Our patients ask a great deal of us: “Doctor, can’t you help me with this?” We don’t ask enough of our patients. I have no animus toward pharma — it is fueled by our failure — and does provide us options for those for whom no functional intervention is possible. But our tolerance for the life-styles we take for granted in our patients, but not for ourselves — is the culprit. We should routinely demand things for our patients (that we now don’t even consider because we are accustomed to and compliant with the multidrug regimens they present to us): exercise, dietary discretion, deliberate weight loss, etc.
I’ll step down off my soap-box, but I grieve for those who take 20 of the most vetted drugs and have no real well-being to show for it. I put my money where my mouth is: in Detroit, where an iceberg lettuce leaf on a Big Mac is regarded as a daily vegetable requirement, as are french fries, it is an uphill battle, but we are dedicated to fighting it — and, on occasion, winning.
Kudos to you, Dr Andersen. Kudos. I am getting to the point where I am telling patients that I am not going to add another (tenth) medication to regress their plaque – they will have to do it themselves.
I do I hope we do not just mouth the nearly useless advice to “eat less, exercise more”, “take smaller portions”, etc, as what is more helpful is to change macronutrient distribution in the diet, particularly away from processed foods, fast foods, refined and simple carbohydrates such as sugar, fructose and so-called “enriched” flour (which is anything but). I have created a 14 page handout on nutrition for my patients to follow, with foods that they can buy at the local grocer.
I have seen dramatic improvements in cardiovascular and metabolic health with this approach – far better than when I was in the usual, “tsk tsk” mode of “eat less, move more” (which is unhelpful and only aggravates the mood of our dysmetabolic patients).

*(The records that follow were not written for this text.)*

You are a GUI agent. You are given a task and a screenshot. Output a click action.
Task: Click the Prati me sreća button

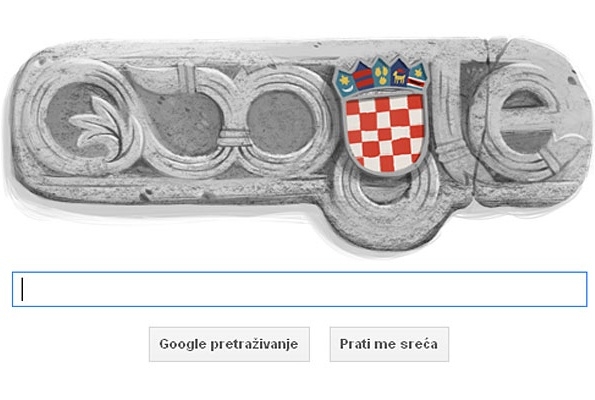(389, 344)
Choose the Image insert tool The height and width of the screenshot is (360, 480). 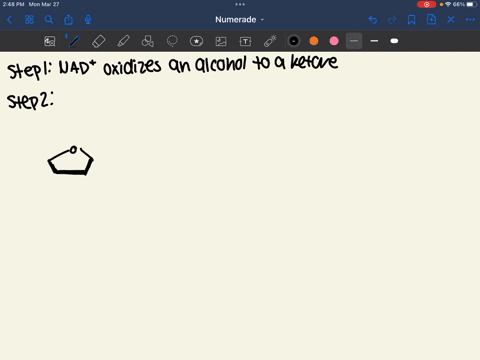click(221, 41)
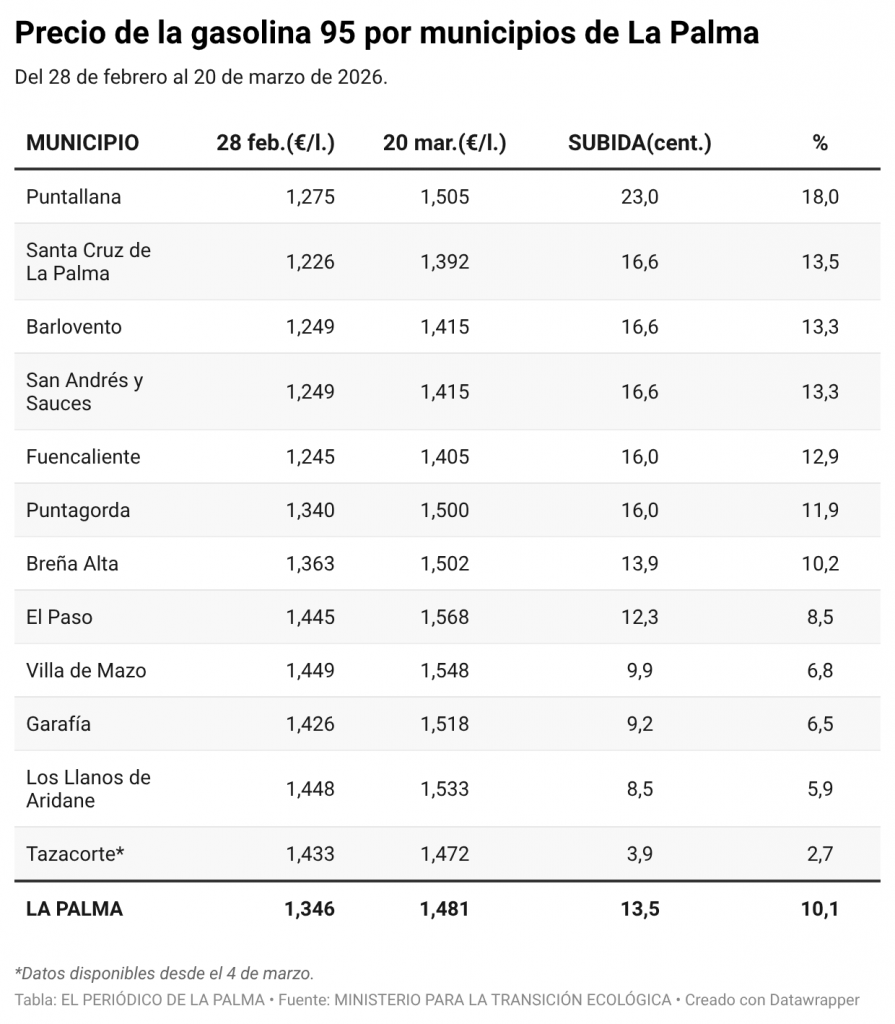
Task: Click the Breña Alta municipality name
Action: pyautogui.click(x=72, y=564)
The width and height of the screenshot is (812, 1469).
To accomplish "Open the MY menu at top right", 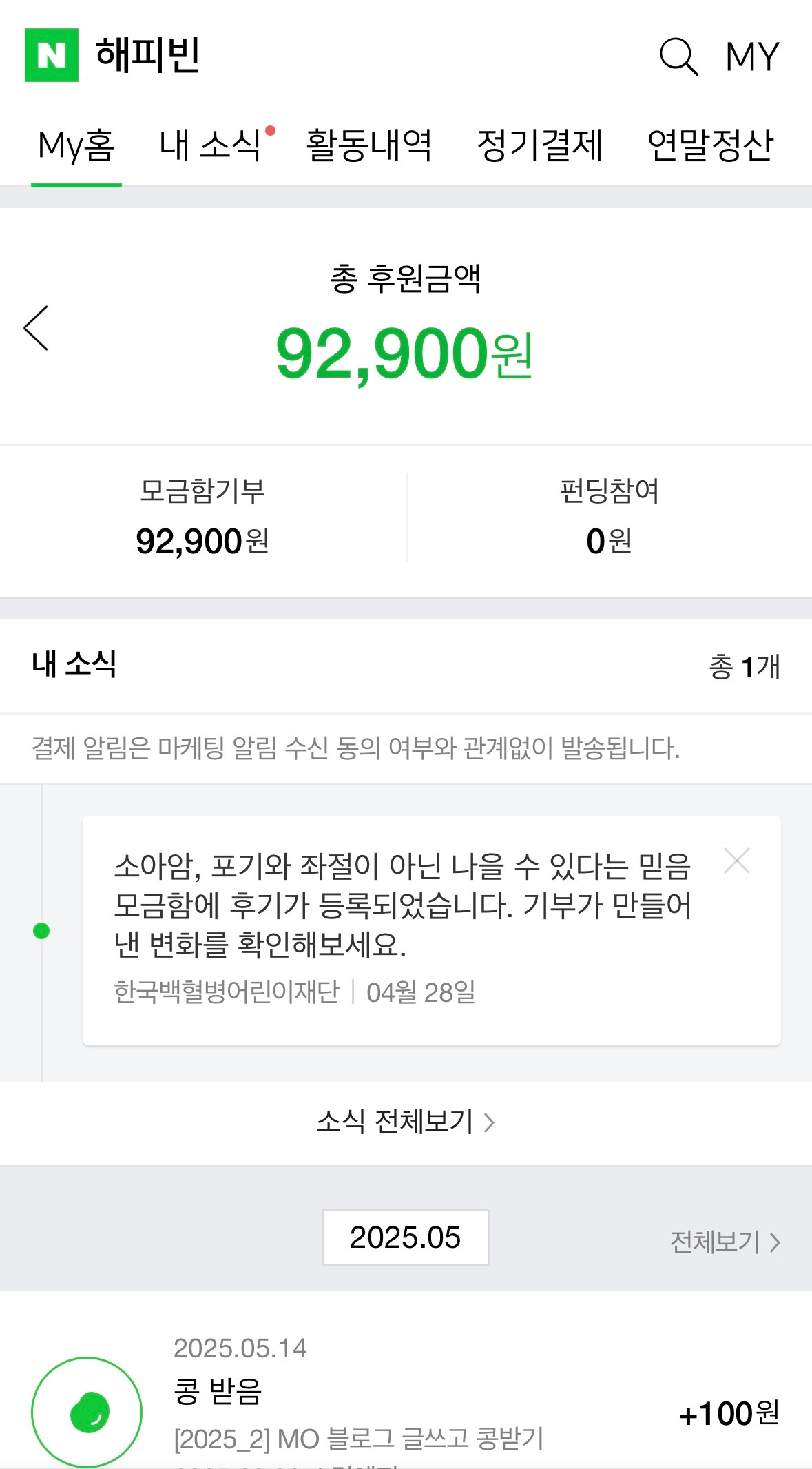I will [752, 56].
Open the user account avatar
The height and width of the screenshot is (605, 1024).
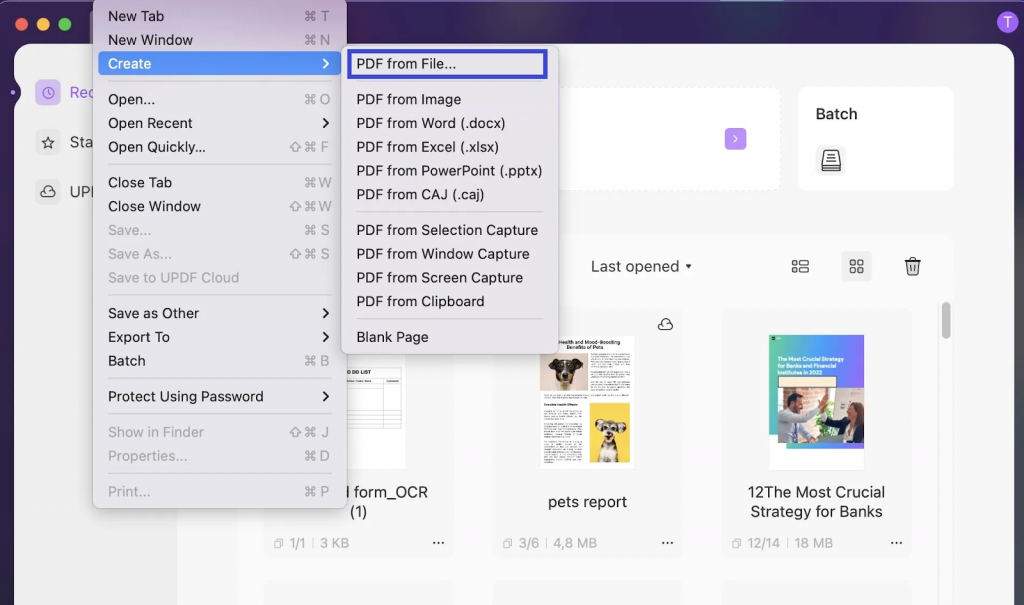click(1006, 21)
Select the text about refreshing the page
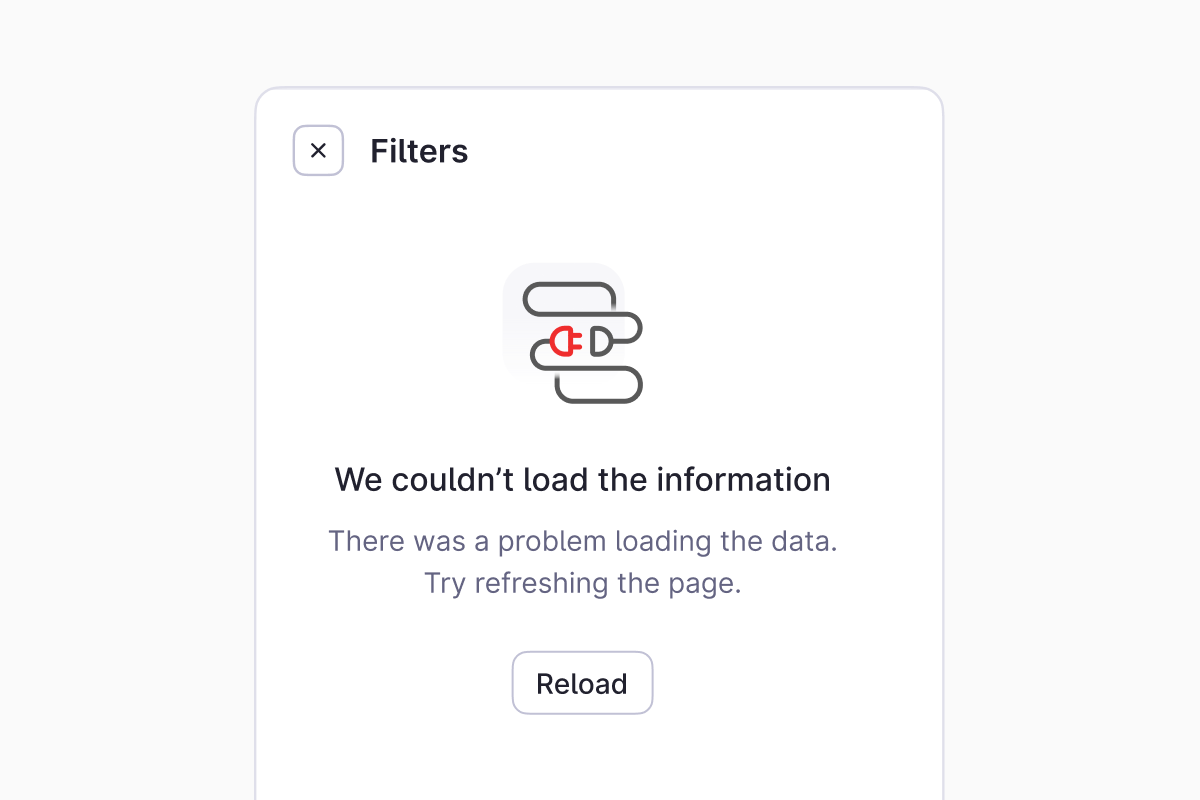This screenshot has width=1200, height=800. [x=582, y=583]
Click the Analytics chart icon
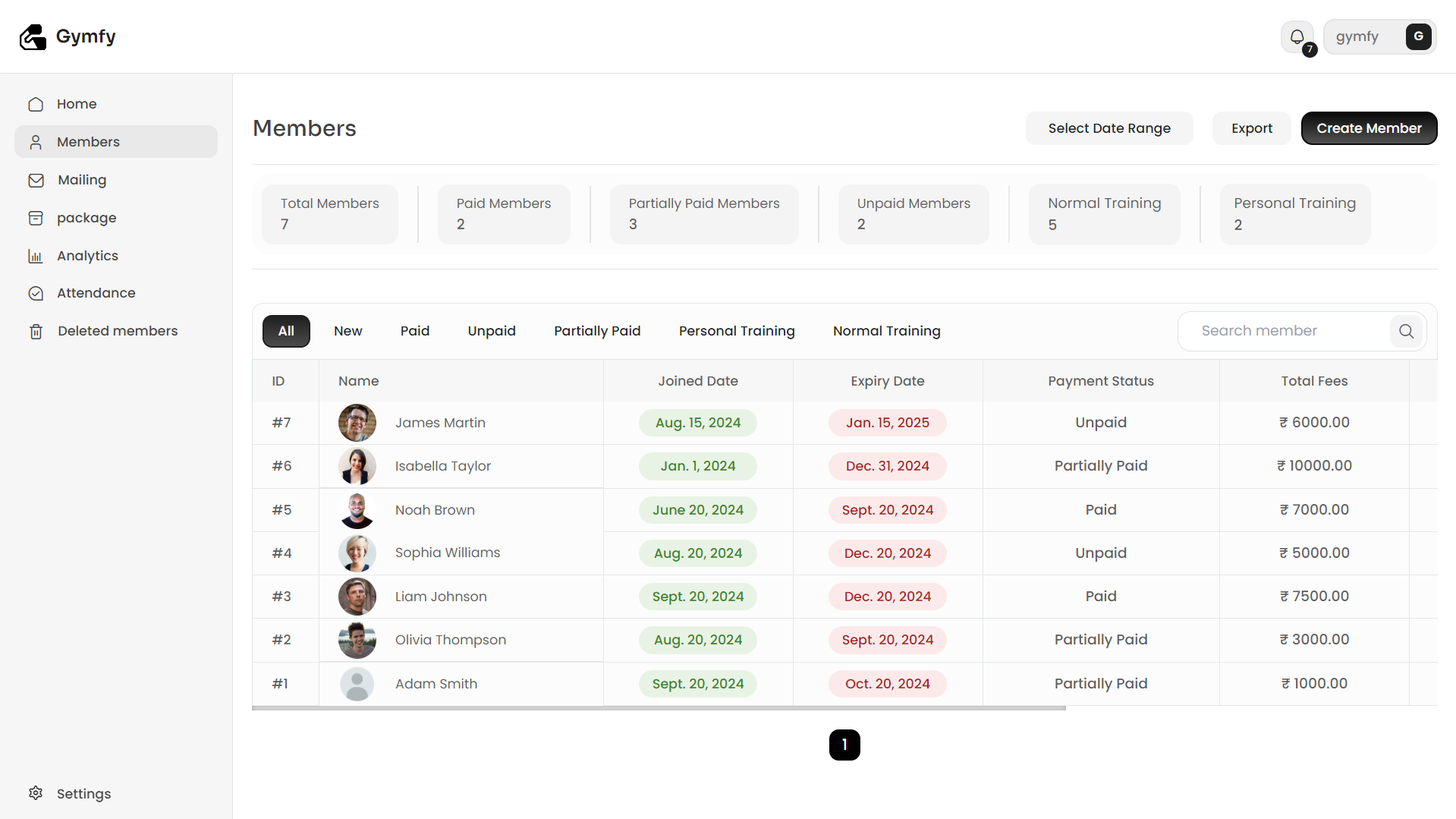 coord(36,256)
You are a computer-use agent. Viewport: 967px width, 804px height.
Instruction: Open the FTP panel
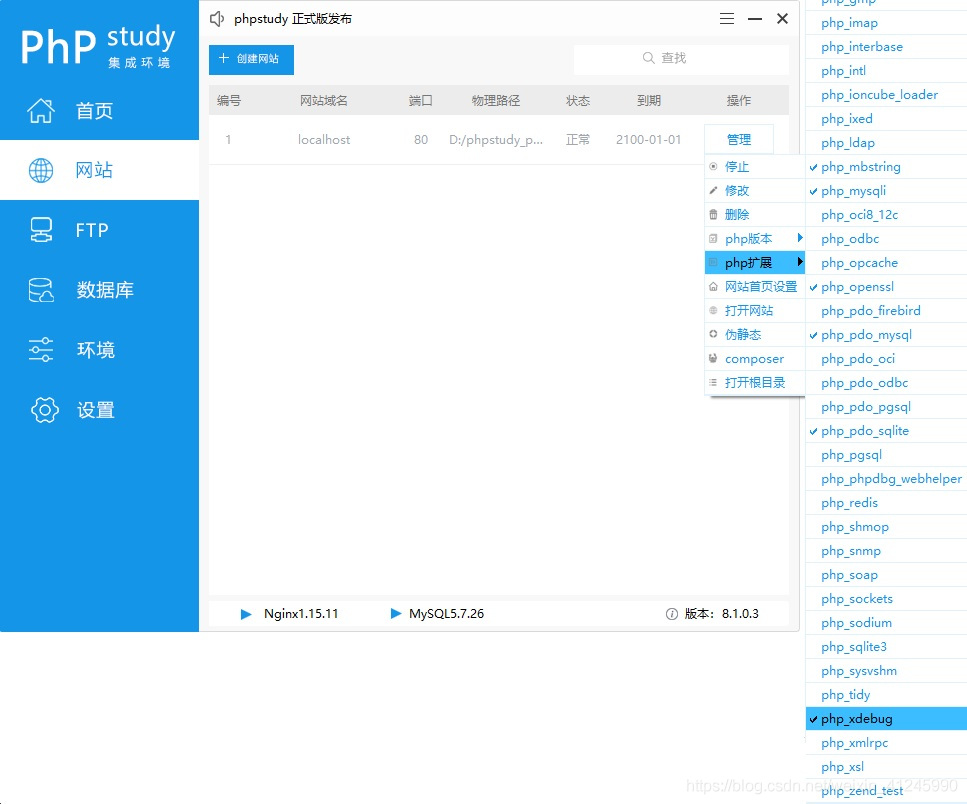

One problem I see is that people can easily get locked into taking multiple medications which may then harm them when you effectively modify their diet — meaning side effects of hypoglycemia (for those on hypoglycemic agents), hyponatremia or hypotension (for those on diuretics), etc. Effective dietary modification really requires reducing the burden of pharmacological modification so that there is no double-additive effects. We do not want blood sugars and blood pressures dropping through the floor.
Yes,exercise more,eat less, dump niacin.